La Fiscalía de Flandes Oriental ha confirmado que todas las líneas de investigación permanecen abiertas tras el accidente en Buggenhout, donde una colisión entre un tren de pasajeros y un minibús escolar resultó en la muerte de cuatro personas, incluidos dos adultos y dos menores.
Entre las víctimas se encuentra el conductor del minibús, de 49 años, y un acompañante de 27, así como dos niños de 15 y 12 años. Otros cinco niños que viajaban en el vehículo fueron hospitalizados en estado grave, aunque sus condiciones han estabilizado, según el alcalde Geert Hermans.
Los menores fallecidos eran originarios de Bornem, en Amberes, mientras que los heridos provenían de Bornem y Muizen, en Malinas, según información oficial. El maquinista del tren dio negativo en los tests de alcohol y drogas, y se realizará una autopsia al conductor del autobús para determinar las causas del accidente, ya que no se descartan hipótesis que incluyan distracciones o malestares.
El incidente ocurrió alrededor de las 8:08 de la mañana, cuando el minibús, que circulaba por una vía paralela, cruzó las líneas a pesar de que la barrera estaba cerrada y la señal roja estaba activada. Testigos indican que el tren embistió el vehículo justo en ese momento.

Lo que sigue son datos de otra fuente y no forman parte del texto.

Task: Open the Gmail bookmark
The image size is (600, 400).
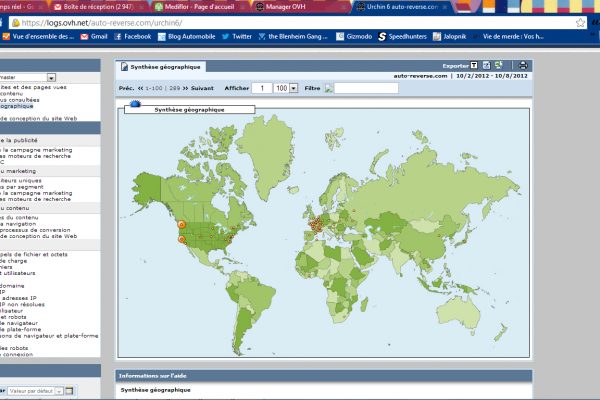Action: click(x=90, y=36)
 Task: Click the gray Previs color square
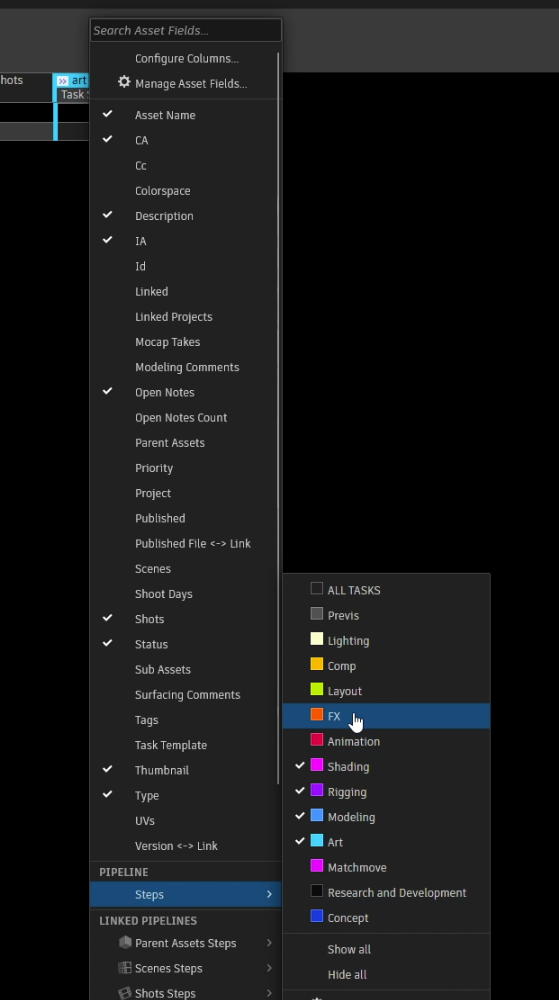tap(317, 614)
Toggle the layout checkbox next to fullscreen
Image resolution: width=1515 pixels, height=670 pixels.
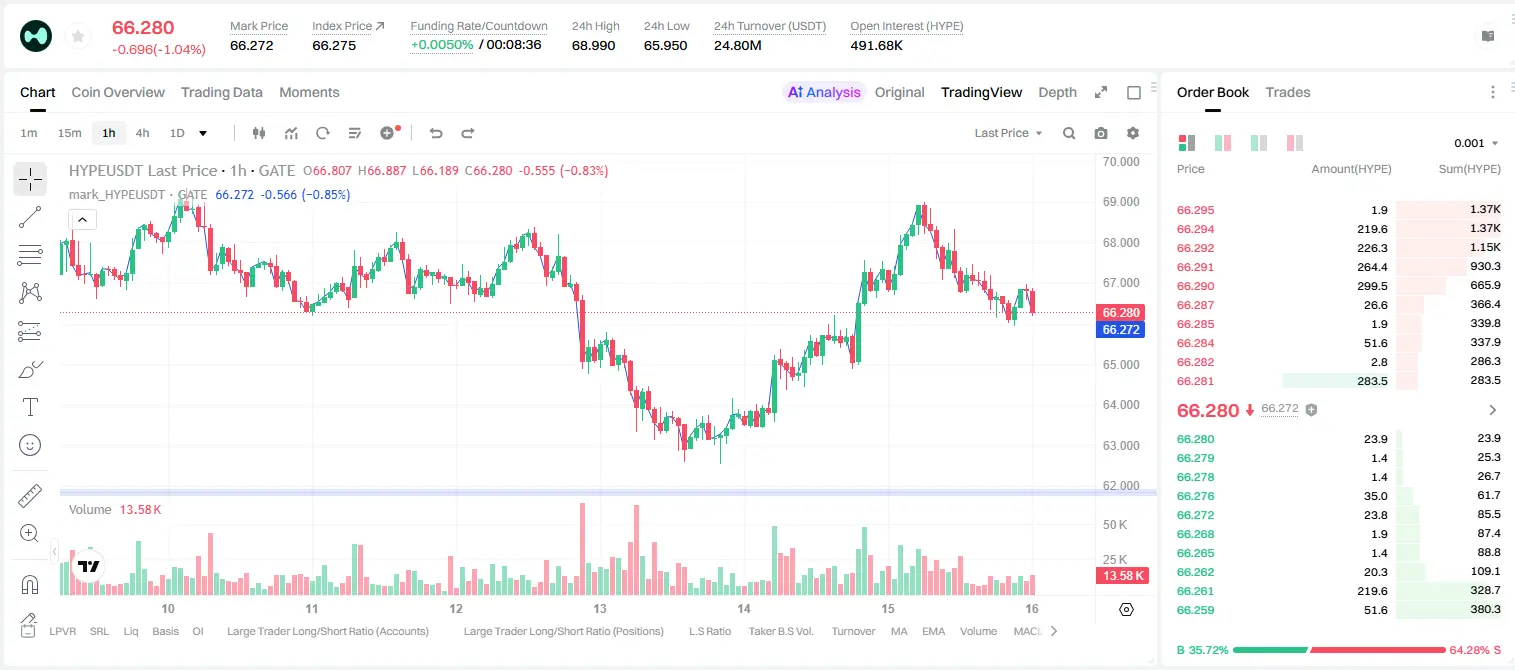coord(1134,92)
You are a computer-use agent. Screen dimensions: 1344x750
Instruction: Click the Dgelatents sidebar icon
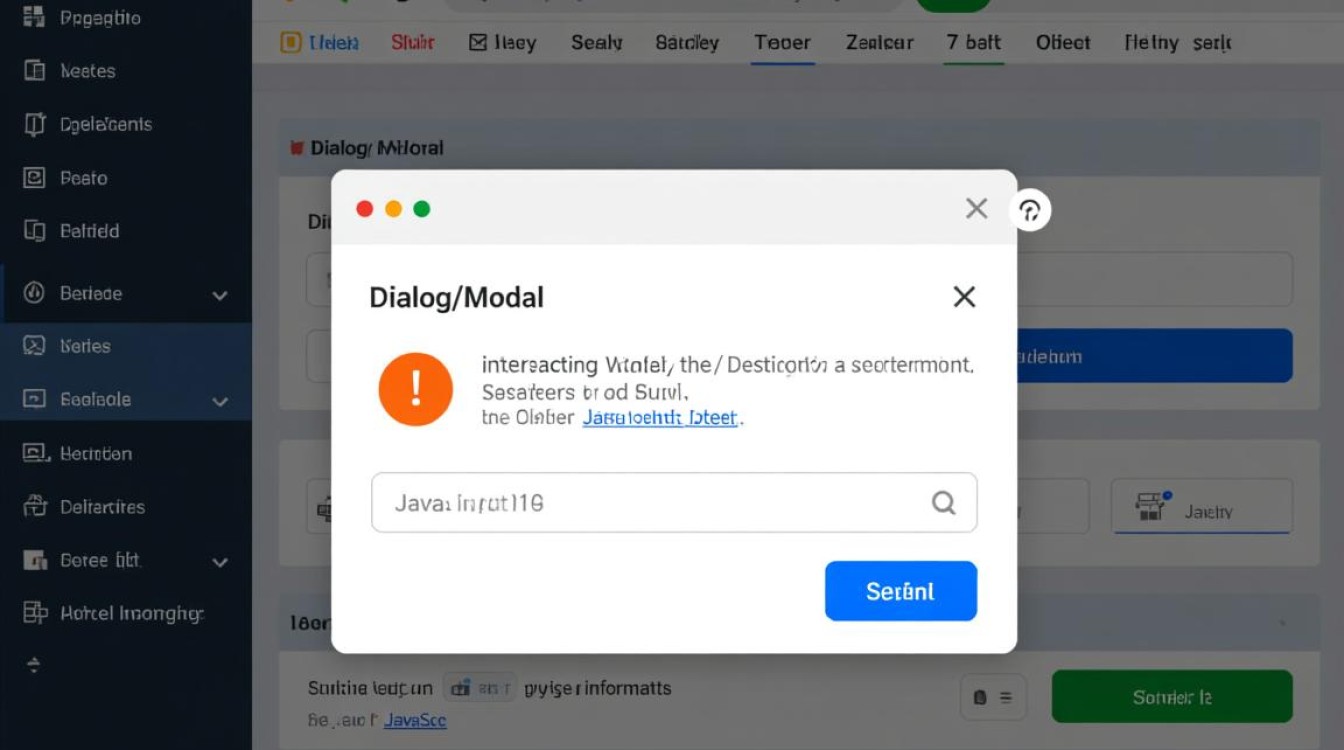pyautogui.click(x=34, y=124)
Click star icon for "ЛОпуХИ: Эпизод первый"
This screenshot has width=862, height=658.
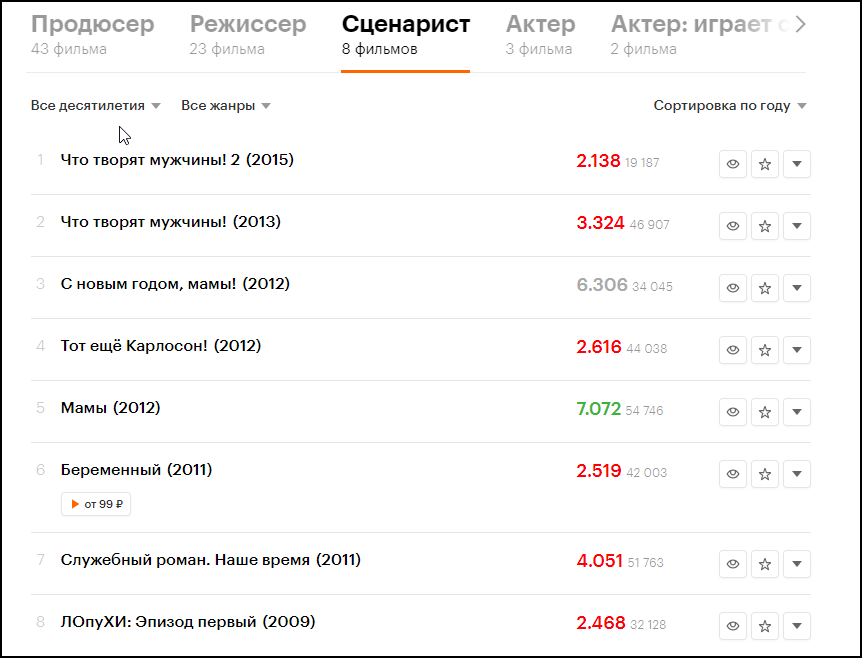point(765,626)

El minibús era operado por un subcontratista de De Lijn y estaba encargado de recoger a los alumnos del centro de educación especial Richtpunt Campus Buggenhout, que atiende a menores con diversas necesidades. El tren, que cubría la ruta entre Brujas y Malinas, viajaba a una velocidad de 90 km/h, y aunque el maquinista activó el freno de emergencia al notar la presencia del minibús, no pudo evitar la colisión.
Este accidente se ha catalogado como uno de los peores en la historia de Bélgica en términos de colisiones en pasos a nivel, un problema recurrente en un país con una densa red ferroviaria. Las autoridades locales han habilitado libros de condolencias para que la comunidad y las familias de las víctimas expresen su pesar.